Final answer:
To solve the expression (x⁶-2x⁵+x⁴-x³+3x²-x+24)/(x+2) using long division, divide the terms of the numerator by the denominator, and subtract the results from the numerator until the remainder is smaller than the denominator.
Step-by-step explanation:
To solve the expression using long division:
- Divide the first term of the numerator by the denominator.
- Multiply the quotient by the denominator, and subtract it from the numerator.

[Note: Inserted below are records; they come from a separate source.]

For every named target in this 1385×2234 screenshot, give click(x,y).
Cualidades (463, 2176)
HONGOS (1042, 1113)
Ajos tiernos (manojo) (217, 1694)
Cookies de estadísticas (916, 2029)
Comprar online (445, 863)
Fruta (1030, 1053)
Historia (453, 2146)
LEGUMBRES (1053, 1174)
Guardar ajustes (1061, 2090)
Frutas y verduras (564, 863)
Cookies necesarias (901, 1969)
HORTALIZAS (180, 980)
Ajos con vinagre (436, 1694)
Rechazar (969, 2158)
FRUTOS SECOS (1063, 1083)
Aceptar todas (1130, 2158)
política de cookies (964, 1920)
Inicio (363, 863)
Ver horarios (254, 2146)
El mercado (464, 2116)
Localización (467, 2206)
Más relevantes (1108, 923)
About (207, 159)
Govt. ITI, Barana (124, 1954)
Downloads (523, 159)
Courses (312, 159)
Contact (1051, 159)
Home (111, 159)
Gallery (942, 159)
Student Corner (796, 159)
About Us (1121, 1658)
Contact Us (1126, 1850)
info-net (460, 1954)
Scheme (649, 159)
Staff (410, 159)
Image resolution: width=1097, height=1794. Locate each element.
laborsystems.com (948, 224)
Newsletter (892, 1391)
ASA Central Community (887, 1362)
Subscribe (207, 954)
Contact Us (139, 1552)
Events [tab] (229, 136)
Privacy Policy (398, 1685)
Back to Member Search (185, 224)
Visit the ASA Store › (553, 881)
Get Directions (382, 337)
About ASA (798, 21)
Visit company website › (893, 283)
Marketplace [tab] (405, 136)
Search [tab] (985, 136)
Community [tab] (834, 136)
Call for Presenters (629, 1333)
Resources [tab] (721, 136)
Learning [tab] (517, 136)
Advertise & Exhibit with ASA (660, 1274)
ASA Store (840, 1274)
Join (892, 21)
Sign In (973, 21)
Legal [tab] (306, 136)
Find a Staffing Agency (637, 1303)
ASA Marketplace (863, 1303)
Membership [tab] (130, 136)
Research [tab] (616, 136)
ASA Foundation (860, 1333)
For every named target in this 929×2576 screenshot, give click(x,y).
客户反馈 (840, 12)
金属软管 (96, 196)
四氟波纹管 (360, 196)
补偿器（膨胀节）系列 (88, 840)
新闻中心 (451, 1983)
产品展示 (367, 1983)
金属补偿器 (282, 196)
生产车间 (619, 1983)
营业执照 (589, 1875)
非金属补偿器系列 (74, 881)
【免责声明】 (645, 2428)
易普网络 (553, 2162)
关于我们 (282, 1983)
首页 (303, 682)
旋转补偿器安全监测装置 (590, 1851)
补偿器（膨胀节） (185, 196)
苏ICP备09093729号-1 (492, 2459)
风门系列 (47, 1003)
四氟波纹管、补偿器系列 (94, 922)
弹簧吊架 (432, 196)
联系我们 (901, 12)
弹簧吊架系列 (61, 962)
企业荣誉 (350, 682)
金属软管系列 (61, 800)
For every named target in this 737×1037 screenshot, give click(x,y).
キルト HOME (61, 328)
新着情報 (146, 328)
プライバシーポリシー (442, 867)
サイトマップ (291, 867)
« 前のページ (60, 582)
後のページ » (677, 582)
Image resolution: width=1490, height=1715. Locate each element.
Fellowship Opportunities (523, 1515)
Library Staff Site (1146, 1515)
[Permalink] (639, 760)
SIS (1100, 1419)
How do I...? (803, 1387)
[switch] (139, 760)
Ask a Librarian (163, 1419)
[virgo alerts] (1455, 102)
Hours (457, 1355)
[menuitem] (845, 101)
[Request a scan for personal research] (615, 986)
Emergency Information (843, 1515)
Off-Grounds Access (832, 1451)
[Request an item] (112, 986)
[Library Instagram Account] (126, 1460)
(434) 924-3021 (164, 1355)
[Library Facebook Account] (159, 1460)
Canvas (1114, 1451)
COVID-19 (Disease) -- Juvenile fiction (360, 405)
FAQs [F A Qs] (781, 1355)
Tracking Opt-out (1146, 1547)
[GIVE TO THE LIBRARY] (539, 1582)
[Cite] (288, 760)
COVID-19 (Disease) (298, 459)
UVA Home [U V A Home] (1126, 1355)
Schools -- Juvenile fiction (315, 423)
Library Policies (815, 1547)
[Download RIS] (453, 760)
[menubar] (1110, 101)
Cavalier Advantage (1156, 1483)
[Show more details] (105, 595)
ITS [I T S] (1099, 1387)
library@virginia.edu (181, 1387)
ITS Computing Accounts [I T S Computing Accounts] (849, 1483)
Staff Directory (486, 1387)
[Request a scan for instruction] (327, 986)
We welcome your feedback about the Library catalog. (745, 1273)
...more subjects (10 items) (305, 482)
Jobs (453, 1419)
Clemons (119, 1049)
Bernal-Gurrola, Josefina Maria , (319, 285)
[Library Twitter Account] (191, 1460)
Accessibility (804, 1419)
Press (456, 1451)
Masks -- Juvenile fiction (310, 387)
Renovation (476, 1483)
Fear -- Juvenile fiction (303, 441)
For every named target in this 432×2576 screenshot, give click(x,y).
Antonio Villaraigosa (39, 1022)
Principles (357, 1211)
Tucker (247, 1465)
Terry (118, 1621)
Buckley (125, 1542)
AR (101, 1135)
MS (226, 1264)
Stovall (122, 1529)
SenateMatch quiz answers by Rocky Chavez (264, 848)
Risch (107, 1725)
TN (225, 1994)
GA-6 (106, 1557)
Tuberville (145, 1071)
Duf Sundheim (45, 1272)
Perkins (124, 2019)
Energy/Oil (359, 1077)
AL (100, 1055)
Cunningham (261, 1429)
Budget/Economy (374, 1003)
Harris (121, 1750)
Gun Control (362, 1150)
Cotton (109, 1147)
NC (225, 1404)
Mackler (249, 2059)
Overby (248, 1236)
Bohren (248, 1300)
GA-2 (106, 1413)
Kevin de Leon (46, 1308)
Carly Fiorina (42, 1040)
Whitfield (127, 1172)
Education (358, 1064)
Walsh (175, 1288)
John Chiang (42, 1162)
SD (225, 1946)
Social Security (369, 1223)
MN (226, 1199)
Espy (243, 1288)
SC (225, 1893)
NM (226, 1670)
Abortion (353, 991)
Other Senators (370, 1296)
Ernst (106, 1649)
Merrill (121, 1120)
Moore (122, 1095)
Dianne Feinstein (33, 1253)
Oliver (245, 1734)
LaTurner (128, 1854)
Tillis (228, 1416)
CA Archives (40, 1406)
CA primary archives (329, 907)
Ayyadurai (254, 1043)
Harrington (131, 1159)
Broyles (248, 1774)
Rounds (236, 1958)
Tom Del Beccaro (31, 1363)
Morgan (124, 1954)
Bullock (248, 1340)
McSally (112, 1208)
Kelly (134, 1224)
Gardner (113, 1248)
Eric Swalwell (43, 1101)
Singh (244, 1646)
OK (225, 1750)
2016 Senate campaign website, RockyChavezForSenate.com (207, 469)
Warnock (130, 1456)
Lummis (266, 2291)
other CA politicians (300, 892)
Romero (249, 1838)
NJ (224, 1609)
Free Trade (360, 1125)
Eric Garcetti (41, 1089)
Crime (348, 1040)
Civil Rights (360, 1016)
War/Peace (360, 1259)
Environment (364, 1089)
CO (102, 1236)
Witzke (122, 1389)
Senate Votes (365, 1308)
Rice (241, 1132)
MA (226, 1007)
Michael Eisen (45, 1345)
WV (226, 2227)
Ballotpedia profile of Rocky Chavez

- Repeat the process until the numerator is smaller than the denominator.
- The final quotient is the answer.
In this case, the expression is (x⁶-2x⁵+x⁴-x³+3x²-x+24)/(x+2).
Following the steps of long division, we have:
x⁵-3x³+7x²-13x+26
_____________
x+2 ∣ x⁶-2x⁵+x⁴-x³+3x²-x+24
-x⁶-2x⁵
_____________
0x⁵+x⁴-x³+3x²
0x⁵+2x⁴
_____________
-2x⁴-x³+3x²-x
-2x⁴-4x³
_____________
3x³+3x²-x
3x³+6x²
_____________
-9x²-x
-9x²-18x
_____________
17x+24
17x+34
_____________
-10
So, the solution to the expression (x⁶-2x⁵+x⁴-x³+3x²-x+24)/(x+2) using long division is x⁵-3x³+7x²-13x+26 with a remainder of -10.